Task requirements:
Beginning at the line that contains "Click the Aug 30 axis label", transcribe the remaining lines of the listing exactly; include the final line and omit everything before.

Supplied entries:
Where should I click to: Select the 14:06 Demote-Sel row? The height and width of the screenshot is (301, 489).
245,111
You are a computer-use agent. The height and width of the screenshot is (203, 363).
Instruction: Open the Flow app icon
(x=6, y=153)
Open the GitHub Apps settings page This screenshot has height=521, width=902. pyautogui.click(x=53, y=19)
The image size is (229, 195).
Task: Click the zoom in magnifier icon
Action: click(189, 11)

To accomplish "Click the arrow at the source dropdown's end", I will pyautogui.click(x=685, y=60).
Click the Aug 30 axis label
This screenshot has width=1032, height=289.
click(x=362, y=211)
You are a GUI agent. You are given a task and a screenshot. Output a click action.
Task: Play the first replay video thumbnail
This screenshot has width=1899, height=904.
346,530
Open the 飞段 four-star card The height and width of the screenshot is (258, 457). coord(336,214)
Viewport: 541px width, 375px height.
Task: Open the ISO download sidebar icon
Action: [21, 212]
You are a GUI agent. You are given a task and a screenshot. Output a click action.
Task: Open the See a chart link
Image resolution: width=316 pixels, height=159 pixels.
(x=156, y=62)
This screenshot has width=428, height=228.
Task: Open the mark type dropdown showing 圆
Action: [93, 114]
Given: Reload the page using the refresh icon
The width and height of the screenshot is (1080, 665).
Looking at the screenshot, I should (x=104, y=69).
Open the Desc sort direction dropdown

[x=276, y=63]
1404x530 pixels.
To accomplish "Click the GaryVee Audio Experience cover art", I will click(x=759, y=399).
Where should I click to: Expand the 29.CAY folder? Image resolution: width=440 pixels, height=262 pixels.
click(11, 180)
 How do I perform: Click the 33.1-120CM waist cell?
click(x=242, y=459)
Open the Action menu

Problem solution:
Click the Aug 30 axis label
This screenshot has width=1032, height=289.
click(x=362, y=211)
You are a GUI agent. You are given a task and a screenshot. Output a click action.
Task: Play the first replay video thumbnail
This screenshot has width=1899, height=904.
346,530
Open the 飞段 four-star card The height and width of the screenshot is (258, 457). coord(336,214)
Viewport: 541px width, 375px height.
Task: Open the ISO download sidebar icon
Action: [21, 212]
You are a GUI agent. You are given a task and a screenshot. Output a click action.
Task: Open the See a chart link
Image resolution: width=316 pixels, height=159 pixels.
(x=156, y=62)
This screenshot has width=428, height=228.
Task: Open the mark type dropdown showing 圆
Action: [93, 114]
Given: Reload the page using the refresh icon
The width and height of the screenshot is (1080, 665).
Looking at the screenshot, I should (x=104, y=69).
Open the Desc sort direction dropdown

[x=276, y=63]
1404x530 pixels.
To accomplish "Click the GaryVee Audio Experience cover art", I will click(x=759, y=399).
Where should I click to: Expand the 29.CAY folder? Image resolution: width=440 pixels, height=262 pixels.
click(11, 180)
 How do I perform: Click the 33.1-120CM waist cell?
click(x=242, y=459)
Open the Action menu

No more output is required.